U.S. Rep. Raul Grijalva, a Democrat whose district includes Arizona’s southern border, said the deployment was purely political and will do nothing to resolve backlogs, improve care of unaccompanied minors, or help border communities.
The governor’s office said $25 million will initially be set aside to help local and state law enforcement officers such as state troopers.
Guard members could help with medical operations at detention centers, install and maintain border cameras, collect data from public safety cameras and analyze satellite imagery for current smuggling trends, the announcement said.
Texas Gov. Greg Abbott, who also is a Republican, last month deployed about 500 members of his state’s National Guard to the border in Texas, which is seeing the largest share of current arrivals
Ducey said in his announcement he will travel Wednesday to Yuma to meet with local officials and law enforcement agencies.
Officials in small Arizona border towns including Yuma, Ajo and Gila Bend have called on the federal government to help them manage small groups of asylum seekers being suddenly released in their communities by CBP officials who say they don’t have capacity to hold them. The towns don’t have the resources to transport the migrants to larger cities where they can get temporary shelter and logistical help reuniting with relatives elsewhere in the U.S.

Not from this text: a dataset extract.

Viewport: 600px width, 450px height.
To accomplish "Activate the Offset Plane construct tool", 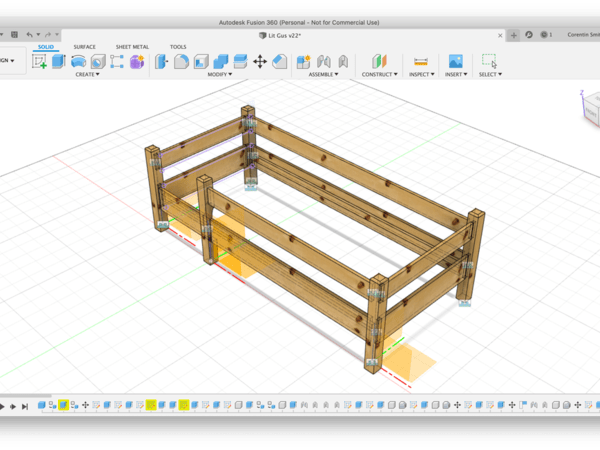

An earlier statement from Customs and Border Protection said the Yuma and Tucson shelters will be similar to a soft-sided, 90,000-square-foot (about 8,360-square-meter) processing center for migrants that recently opened in Eagle Pass, Texas. One like it was temporarily erected in Yuma in 2019, when a large number of migrant arrived during the Trump administration.
The soft-sided processing centers are separate from shelters that Health and Human Services operates for unaccompanied children, who are housed separately from other migrants after processing.
CBP is turning away most adult migrants attempting to enter the U.S. under a public health order issued at the start of the COVID-19 pandemic. But the Biden administration is allowing unaccompanied minors and some families to remain, at least temporarily, while authorities determine whether they can stay through the asylum process or under another legal category.